_RECORDED DATA:_

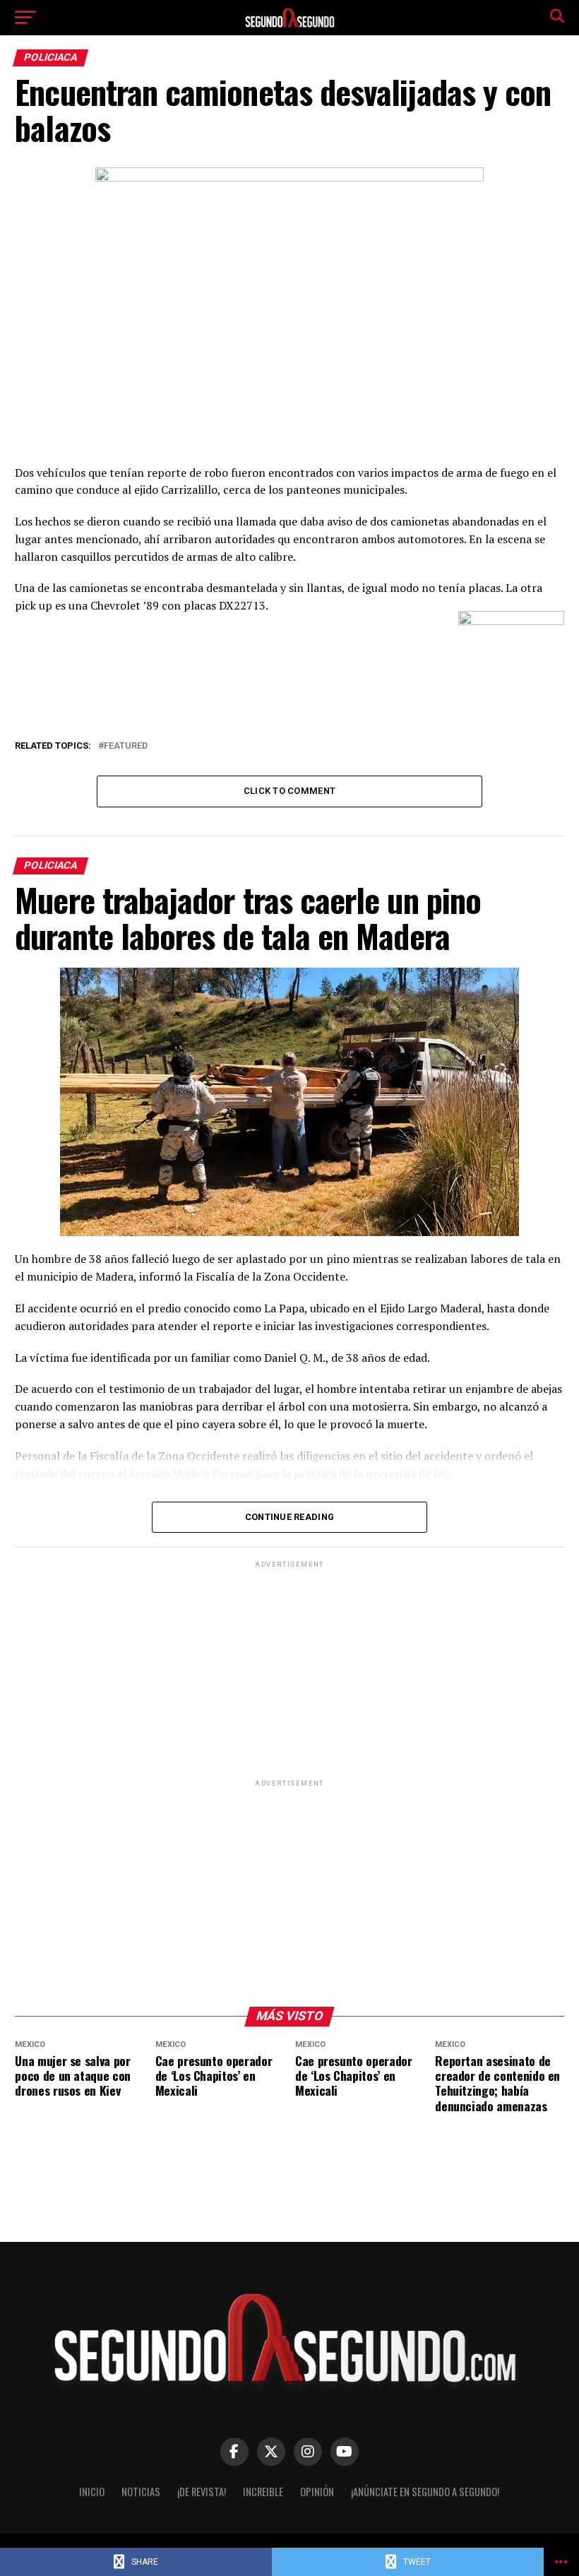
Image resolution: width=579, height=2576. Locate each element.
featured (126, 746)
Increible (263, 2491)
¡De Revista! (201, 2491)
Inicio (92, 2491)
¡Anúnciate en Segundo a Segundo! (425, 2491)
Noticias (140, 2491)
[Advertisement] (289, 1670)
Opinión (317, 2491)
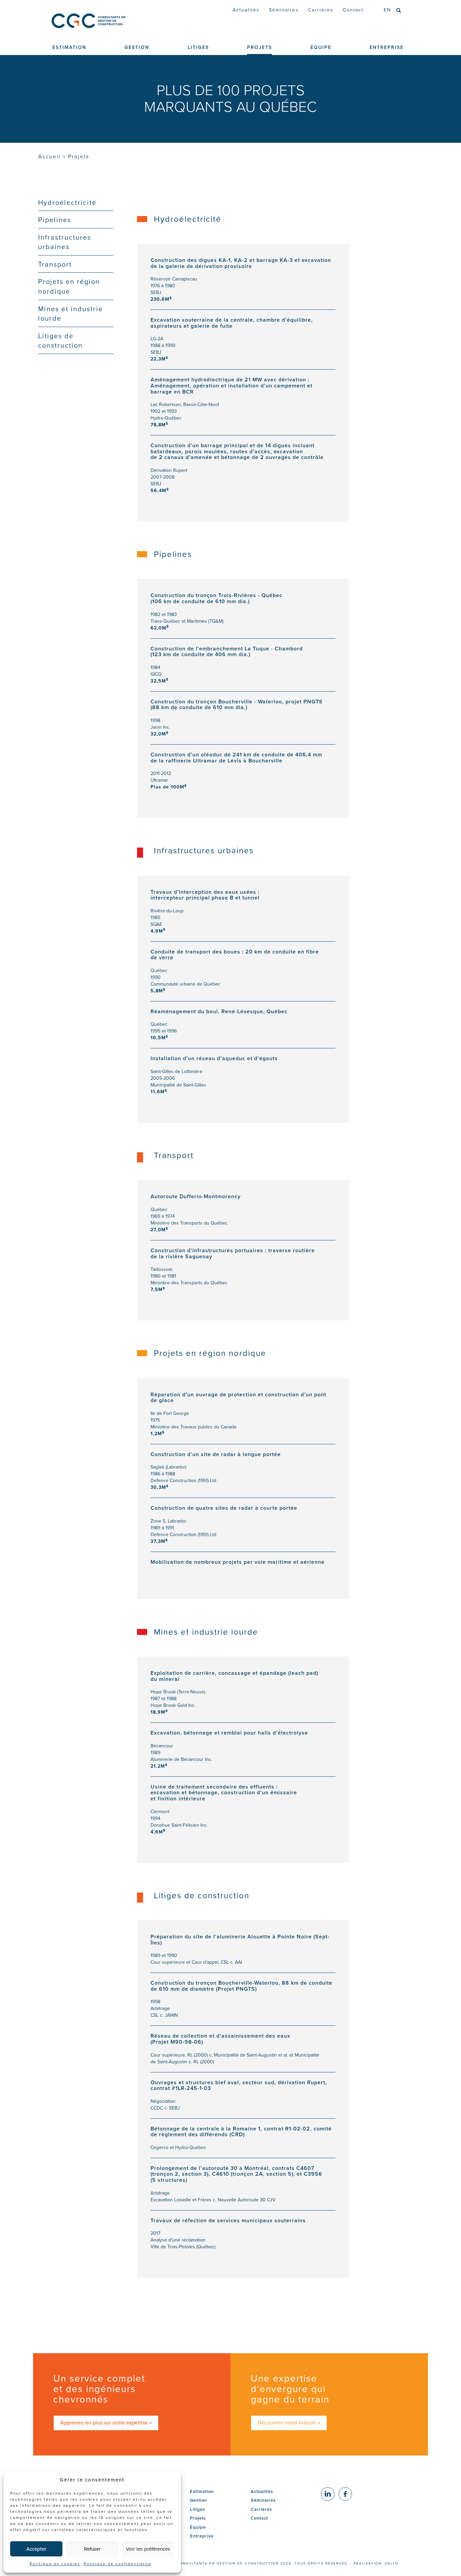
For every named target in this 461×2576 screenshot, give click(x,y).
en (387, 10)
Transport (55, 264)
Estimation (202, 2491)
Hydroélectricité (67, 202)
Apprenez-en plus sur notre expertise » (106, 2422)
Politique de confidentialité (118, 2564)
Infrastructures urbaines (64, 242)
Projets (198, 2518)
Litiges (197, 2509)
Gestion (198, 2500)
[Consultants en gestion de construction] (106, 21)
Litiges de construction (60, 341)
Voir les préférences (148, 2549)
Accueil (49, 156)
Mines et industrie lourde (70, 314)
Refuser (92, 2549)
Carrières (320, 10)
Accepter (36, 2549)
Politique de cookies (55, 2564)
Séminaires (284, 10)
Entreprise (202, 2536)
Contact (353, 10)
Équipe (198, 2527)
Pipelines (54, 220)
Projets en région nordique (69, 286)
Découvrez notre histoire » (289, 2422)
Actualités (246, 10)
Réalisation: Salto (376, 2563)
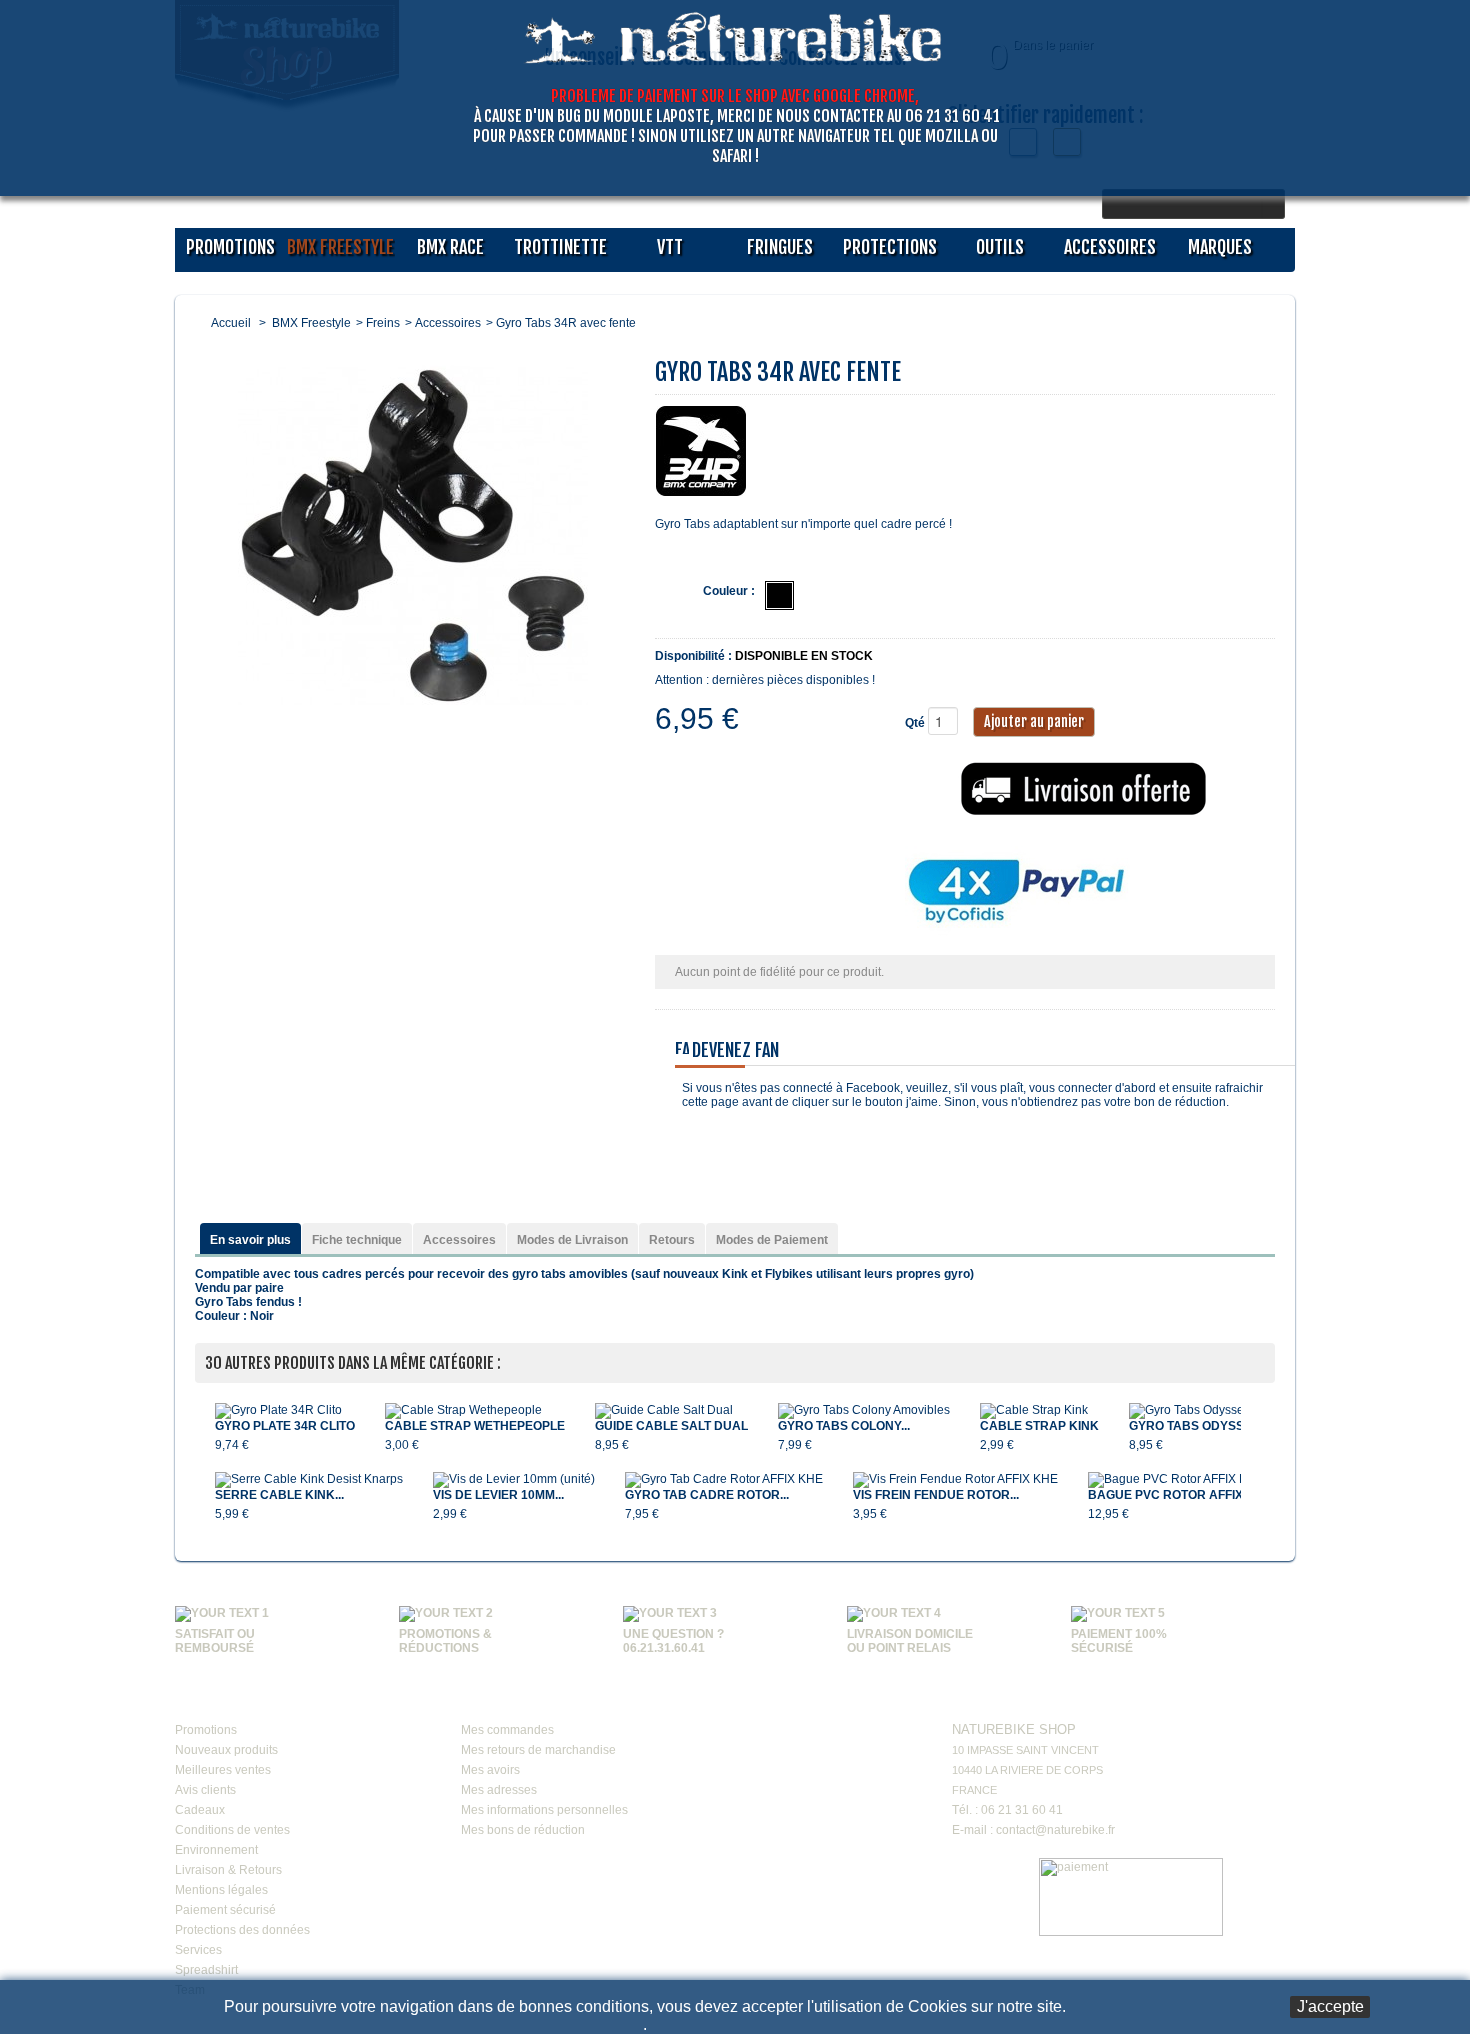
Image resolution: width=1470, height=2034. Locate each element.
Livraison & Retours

_TASK:_ Write out every line in the data that holds the string "each".

_RESULT FOR THIS TASK:_
Image resolution: width=579, height=2576. Locate each element.
Image resolution: width=1470, height=2034. Locate each element.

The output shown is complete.